**EXERCISE PROMPT:** Write out, word for word, the lines of the items below from the line containing "Viewport: 650px width, 435px" through the last line of the items, including both. Leave the pictures out.

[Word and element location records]
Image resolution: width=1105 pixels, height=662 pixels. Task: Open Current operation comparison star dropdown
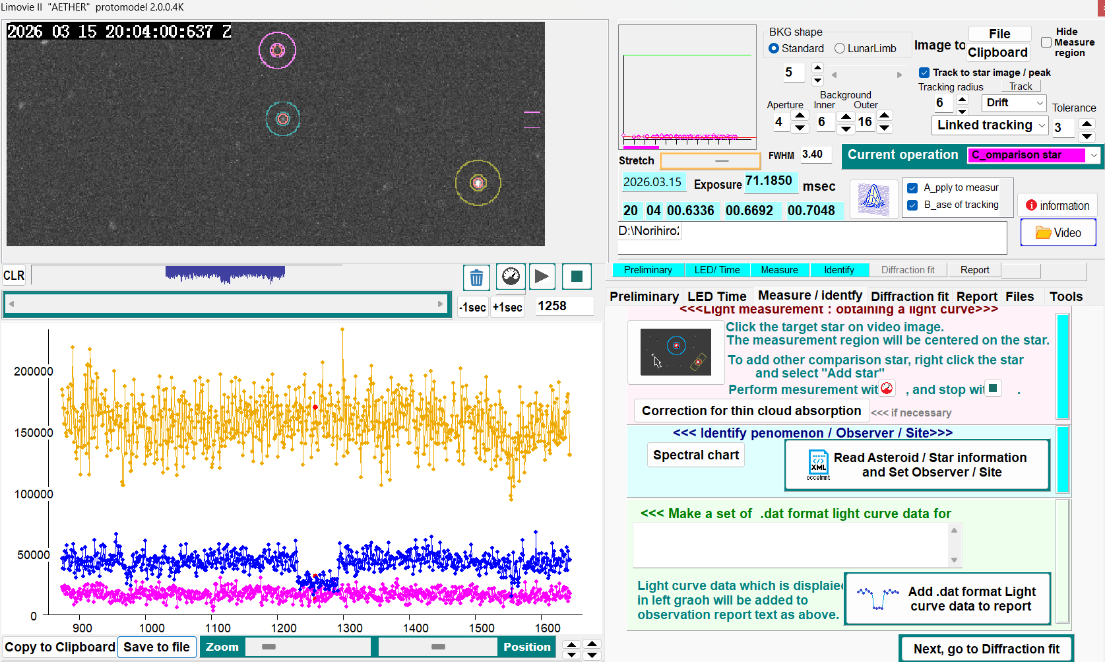(x=1094, y=155)
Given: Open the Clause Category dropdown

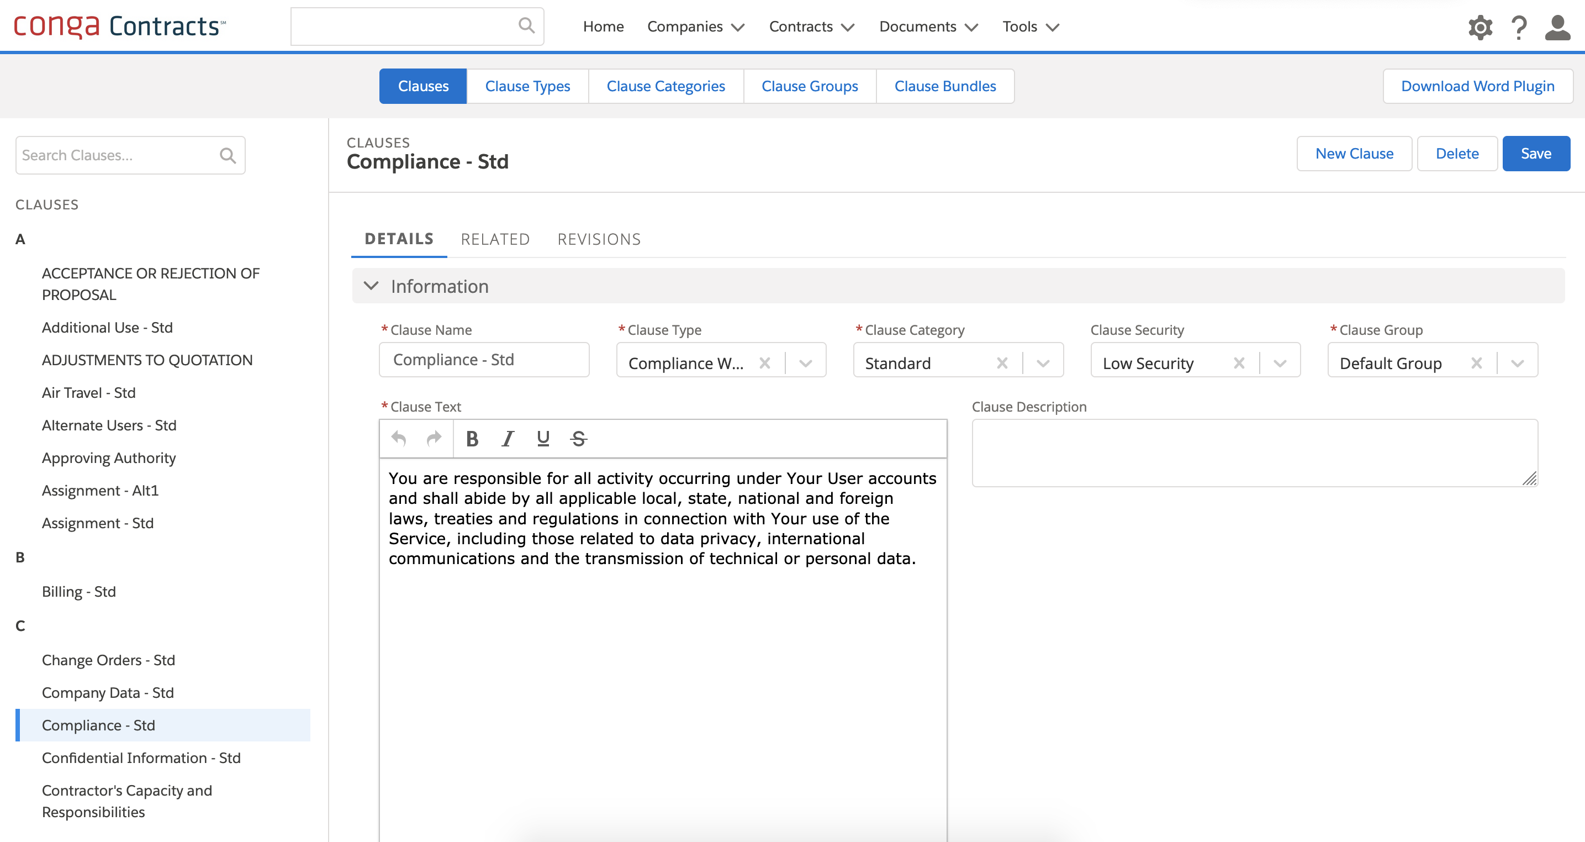Looking at the screenshot, I should [x=1043, y=363].
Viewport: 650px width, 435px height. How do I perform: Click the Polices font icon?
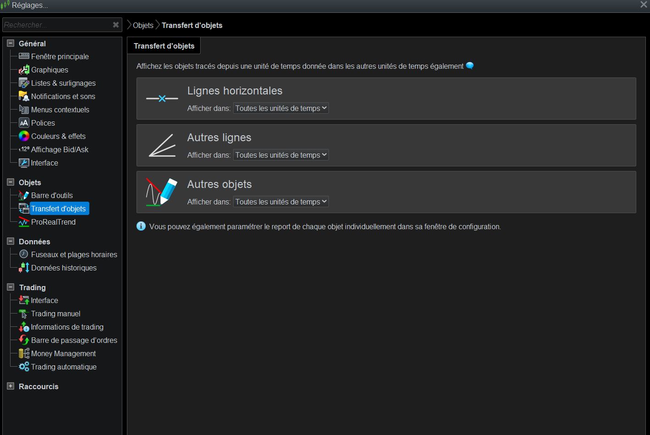pos(24,123)
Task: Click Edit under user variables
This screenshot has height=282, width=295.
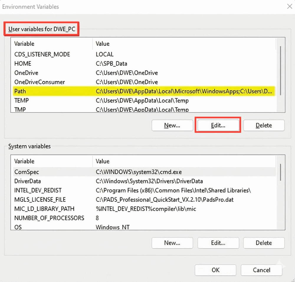Action: [218, 125]
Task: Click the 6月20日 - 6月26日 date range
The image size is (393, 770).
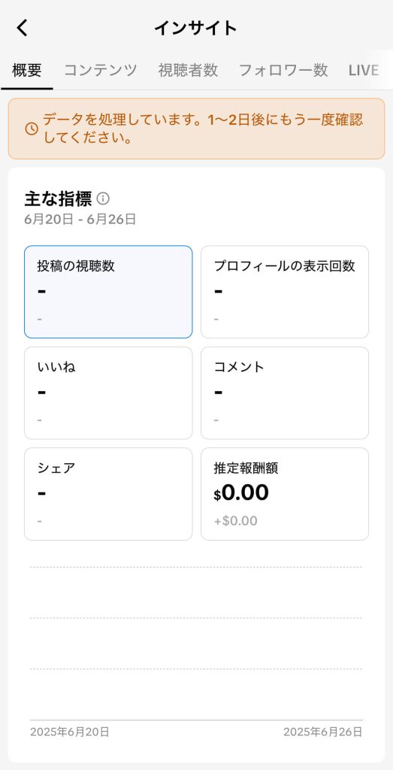Action: tap(80, 219)
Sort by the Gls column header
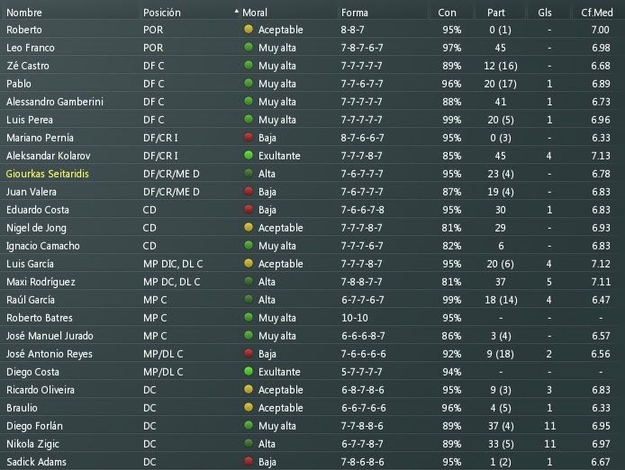 [x=545, y=13]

**SOLUTION FOR THIS EXERCISE:**
Viewport: 650px width, 435px height. How do I perform: Click the Polices font icon?
pos(24,123)
Task: Click Edit under user variables
This screenshot has height=282, width=295.
Action: [218, 125]
Task: Click the 6月20日 - 6月26日 date range
The image size is (393, 770).
Action: tap(80, 219)
Sort by the Gls column header
 [x=545, y=13]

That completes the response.